▸ Source data:

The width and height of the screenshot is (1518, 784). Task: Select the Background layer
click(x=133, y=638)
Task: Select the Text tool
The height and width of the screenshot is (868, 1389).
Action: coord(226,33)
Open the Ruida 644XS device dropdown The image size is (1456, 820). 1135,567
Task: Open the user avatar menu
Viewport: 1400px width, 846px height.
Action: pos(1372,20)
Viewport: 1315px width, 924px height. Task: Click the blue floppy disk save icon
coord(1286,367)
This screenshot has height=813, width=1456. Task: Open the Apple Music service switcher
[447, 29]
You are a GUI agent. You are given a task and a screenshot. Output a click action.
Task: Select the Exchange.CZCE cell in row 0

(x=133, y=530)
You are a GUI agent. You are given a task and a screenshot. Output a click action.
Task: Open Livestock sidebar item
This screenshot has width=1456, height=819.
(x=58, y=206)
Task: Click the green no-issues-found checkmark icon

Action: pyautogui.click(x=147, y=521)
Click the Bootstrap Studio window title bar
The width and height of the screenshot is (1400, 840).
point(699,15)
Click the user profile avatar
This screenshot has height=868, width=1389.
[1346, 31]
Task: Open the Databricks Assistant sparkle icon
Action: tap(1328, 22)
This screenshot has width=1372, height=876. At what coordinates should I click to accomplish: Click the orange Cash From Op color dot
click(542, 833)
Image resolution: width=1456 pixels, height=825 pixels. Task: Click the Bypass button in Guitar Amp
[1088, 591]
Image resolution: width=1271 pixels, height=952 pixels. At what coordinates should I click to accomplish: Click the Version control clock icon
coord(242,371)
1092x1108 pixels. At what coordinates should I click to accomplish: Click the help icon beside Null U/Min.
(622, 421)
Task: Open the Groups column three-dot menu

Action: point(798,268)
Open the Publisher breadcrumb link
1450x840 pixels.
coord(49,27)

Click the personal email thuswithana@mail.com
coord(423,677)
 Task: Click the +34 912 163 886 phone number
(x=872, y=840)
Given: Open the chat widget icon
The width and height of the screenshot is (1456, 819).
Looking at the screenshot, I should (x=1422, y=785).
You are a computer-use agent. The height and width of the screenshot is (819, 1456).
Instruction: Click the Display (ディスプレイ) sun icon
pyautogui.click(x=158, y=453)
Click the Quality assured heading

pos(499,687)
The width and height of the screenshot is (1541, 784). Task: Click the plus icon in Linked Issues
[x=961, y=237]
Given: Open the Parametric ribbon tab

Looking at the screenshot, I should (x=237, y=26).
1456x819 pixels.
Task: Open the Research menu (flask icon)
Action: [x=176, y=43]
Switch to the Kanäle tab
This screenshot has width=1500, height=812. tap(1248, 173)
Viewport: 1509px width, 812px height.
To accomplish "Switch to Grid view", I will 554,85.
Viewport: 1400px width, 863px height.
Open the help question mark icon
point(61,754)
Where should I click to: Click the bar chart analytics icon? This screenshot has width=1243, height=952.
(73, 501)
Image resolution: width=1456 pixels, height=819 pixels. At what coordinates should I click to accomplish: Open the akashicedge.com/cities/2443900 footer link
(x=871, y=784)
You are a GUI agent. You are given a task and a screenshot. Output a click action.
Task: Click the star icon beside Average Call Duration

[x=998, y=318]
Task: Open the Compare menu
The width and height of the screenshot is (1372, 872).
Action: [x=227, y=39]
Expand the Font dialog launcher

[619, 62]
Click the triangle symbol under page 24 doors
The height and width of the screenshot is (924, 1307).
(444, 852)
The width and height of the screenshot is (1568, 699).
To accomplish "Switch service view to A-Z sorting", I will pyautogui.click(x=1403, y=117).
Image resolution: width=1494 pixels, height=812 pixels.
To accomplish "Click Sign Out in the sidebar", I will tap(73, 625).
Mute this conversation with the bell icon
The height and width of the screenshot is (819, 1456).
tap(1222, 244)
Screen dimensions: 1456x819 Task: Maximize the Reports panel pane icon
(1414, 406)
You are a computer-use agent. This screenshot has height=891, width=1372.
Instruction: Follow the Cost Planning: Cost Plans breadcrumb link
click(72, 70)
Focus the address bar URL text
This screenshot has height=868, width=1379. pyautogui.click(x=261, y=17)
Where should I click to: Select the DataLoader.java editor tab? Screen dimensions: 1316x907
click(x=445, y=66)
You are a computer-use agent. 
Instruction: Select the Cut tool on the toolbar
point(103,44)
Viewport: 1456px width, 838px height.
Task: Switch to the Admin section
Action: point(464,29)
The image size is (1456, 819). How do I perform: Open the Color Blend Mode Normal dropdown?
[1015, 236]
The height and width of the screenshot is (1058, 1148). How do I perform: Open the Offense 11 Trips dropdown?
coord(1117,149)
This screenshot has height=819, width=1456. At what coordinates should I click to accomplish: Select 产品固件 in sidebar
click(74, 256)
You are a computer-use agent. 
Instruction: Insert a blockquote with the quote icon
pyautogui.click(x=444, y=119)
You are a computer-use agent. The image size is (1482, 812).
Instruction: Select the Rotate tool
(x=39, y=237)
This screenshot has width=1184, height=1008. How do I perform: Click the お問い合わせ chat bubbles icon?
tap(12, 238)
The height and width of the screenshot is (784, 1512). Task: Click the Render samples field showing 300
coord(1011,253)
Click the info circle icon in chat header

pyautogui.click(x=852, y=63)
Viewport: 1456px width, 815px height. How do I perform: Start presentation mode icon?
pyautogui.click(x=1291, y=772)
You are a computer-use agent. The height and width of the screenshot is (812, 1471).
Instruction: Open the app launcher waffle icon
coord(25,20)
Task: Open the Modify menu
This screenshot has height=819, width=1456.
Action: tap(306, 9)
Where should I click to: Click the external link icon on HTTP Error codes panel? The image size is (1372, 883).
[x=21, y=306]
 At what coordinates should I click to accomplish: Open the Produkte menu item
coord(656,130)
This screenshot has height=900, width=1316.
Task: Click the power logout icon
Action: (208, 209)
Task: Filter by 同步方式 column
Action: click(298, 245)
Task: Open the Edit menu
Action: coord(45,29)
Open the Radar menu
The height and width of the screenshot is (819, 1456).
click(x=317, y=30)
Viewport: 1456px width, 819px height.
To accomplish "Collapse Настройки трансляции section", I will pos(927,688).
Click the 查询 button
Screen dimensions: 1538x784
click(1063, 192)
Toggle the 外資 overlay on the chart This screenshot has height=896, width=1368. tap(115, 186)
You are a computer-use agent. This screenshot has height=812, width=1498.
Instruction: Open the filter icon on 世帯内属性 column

▸ Task goal: Would you copy out each record precisely as it stands?

▸ Task result:
The width and height of the screenshot is (1518, 784). Task: Select the Background layer
click(x=133, y=638)
Task: Select the Text tool
The height and width of the screenshot is (868, 1389).
Action: coord(226,33)
Open the Ruida 644XS device dropdown The image size is (1456, 820). 1135,567
Task: Open the user avatar menu
Viewport: 1400px width, 846px height.
Action: pos(1372,20)
Viewport: 1315px width, 924px height. Task: Click the blue floppy disk save icon
coord(1286,367)
This screenshot has height=813, width=1456. Task: Open the Apple Music service switcher
[447, 29]
You are a GUI agent. You are given a task and a screenshot. Output a click action.
Task: Select the Exchange.CZCE cell in row 0

(x=133, y=530)
You are a GUI agent. You are given a task and a screenshot. Output a click action.
Task: Open Livestock sidebar item
This screenshot has width=1456, height=819.
(x=58, y=206)
Task: Click the green no-issues-found checkmark icon

Action: pyautogui.click(x=147, y=521)
Click the Bootstrap Studio window title bar
The width and height of the screenshot is (1400, 840).
point(699,15)
Click the user profile avatar
This screenshot has height=868, width=1389.
[1346, 31]
Task: Open the Databricks Assistant sparkle icon
Action: tap(1328, 22)
This screenshot has width=1372, height=876. At what coordinates should I click to accomplish: Click the orange Cash From Op color dot
click(542, 833)
Image resolution: width=1456 pixels, height=825 pixels. Task: Click the Bypass button in Guitar Amp
[1088, 591]
Image resolution: width=1271 pixels, height=952 pixels. At what coordinates should I click to accomplish: Click the Version control clock icon
coord(242,371)
1092x1108 pixels. At what coordinates should I click to accomplish: Click the help icon beside Null U/Min.
(622, 421)
Task: Open the Groups column three-dot menu

Action: point(798,268)
Open the Publisher breadcrumb link
1450x840 pixels.
coord(49,27)

Click the personal email thuswithana@mail.com
coord(423,677)
 Task: Click the +34 912 163 886 phone number
(x=872, y=840)
Given: Open the chat widget icon
The width and height of the screenshot is (1456, 819).
Looking at the screenshot, I should (x=1422, y=785).
You are a computer-use agent. The height and width of the screenshot is (819, 1456).
Instruction: Click the Display (ディスプレイ) sun icon
pyautogui.click(x=158, y=453)
Click the Quality assured heading

pos(499,687)
The width and height of the screenshot is (1541, 784). Task: Click the plus icon in Linked Issues
[x=961, y=237]
Given: Open the Parametric ribbon tab

Looking at the screenshot, I should (x=237, y=26).
1456x819 pixels.
Task: Open the Research menu (flask icon)
Action: [x=176, y=43]
Switch to the Kanäle tab
This screenshot has width=1500, height=812. tap(1248, 173)
Viewport: 1509px width, 812px height.
To accomplish "Switch to Grid view", I will 554,85.
Viewport: 1400px width, 863px height.
Open the help question mark icon
point(61,754)
Where should I click to: Click the bar chart analytics icon? This screenshot has width=1243, height=952.
(73, 501)
Image resolution: width=1456 pixels, height=819 pixels. At what coordinates should I click to accomplish: Open the akashicedge.com/cities/2443900 footer link
(x=871, y=784)
You are a GUI agent. You are given a task and a screenshot. Output a click action.
Task: Click the star icon beside Average Call Duration

[x=998, y=318]
Task: Open the Compare menu
The width and height of the screenshot is (1372, 872).
Action: [x=227, y=39]
Expand the Font dialog launcher

[619, 62]
Click the triangle symbol under page 24 doors
The height and width of the screenshot is (924, 1307).
(444, 852)
The width and height of the screenshot is (1568, 699).
To accomplish "Switch service view to A-Z sorting", I will pyautogui.click(x=1403, y=117).
Image resolution: width=1494 pixels, height=812 pixels.
To accomplish "Click Sign Out in the sidebar", I will tap(73, 625).
Mute this conversation with the bell icon
The height and width of the screenshot is (819, 1456).
tap(1222, 244)
Screen dimensions: 1456x819 Task: Maximize the Reports panel pane icon
(1414, 406)
You are a computer-use agent. This screenshot has height=891, width=1372.
Instruction: Follow the Cost Planning: Cost Plans breadcrumb link
click(72, 70)
Focus the address bar URL text
This screenshot has height=868, width=1379. pyautogui.click(x=261, y=17)
Where should I click to: Select the DataLoader.java editor tab? Screen dimensions: 1316x907
click(x=445, y=66)
You are a computer-use agent. 
Instruction: Select the Cut tool on the toolbar
point(103,44)
Viewport: 1456px width, 838px height.
Task: Switch to the Admin section
Action: point(464,29)
The image size is (1456, 819). How do I perform: Open the Color Blend Mode Normal dropdown?
[1015, 236]
The height and width of the screenshot is (1058, 1148). How do I perform: Open the Offense 11 Trips dropdown?
coord(1117,149)
This screenshot has height=819, width=1456. At what coordinates should I click to accomplish: Select 产品固件 in sidebar
click(74, 256)
You are a computer-use agent. 
Instruction: Insert a blockquote with the quote icon
pyautogui.click(x=444, y=119)
You are a computer-use agent. The image size is (1482, 812).
Instruction: Select the Rotate tool
(x=39, y=237)
This screenshot has width=1184, height=1008. How do I perform: Click the お問い合わせ chat bubbles icon?
tap(12, 238)
The height and width of the screenshot is (784, 1512). Task: Click the Render samples field showing 300
coord(1011,253)
Click the info circle icon in chat header

pyautogui.click(x=852, y=63)
Viewport: 1456px width, 815px height. How do I perform: Start presentation mode icon?
pyautogui.click(x=1291, y=772)
You are a computer-use agent. The height and width of the screenshot is (812, 1471).
Instruction: Open the app launcher waffle icon
coord(25,20)
Task: Open the Modify menu
This screenshot has height=819, width=1456.
Action: tap(306, 9)
Where should I click to: Click the external link icon on HTTP Error codes panel? The image size is (1372, 883).
[x=21, y=306]
 At what coordinates should I click to accomplish: Open the Produkte menu item
coord(656,130)
This screenshot has height=900, width=1316.
Task: Click the power logout icon
Action: (208, 209)
Task: Filter by 同步方式 column
Action: click(298, 245)
Task: Open the Edit menu
Action: coord(45,29)
Open the Radar menu
The height and width of the screenshot is (819, 1456).
click(x=317, y=30)
Viewport: 1456px width, 819px height.
To accomplish "Collapse Настройки трансляции section", I will pos(927,688).
Click the 查询 button
Screen dimensions: 1538x784
click(1063, 192)
Toggle the 外資 overlay on the chart This screenshot has height=896, width=1368. tap(115, 186)
You are a computer-use agent. This screenshot has height=812, width=1498.
Instruction: Open the filter icon on 世帯内属性 column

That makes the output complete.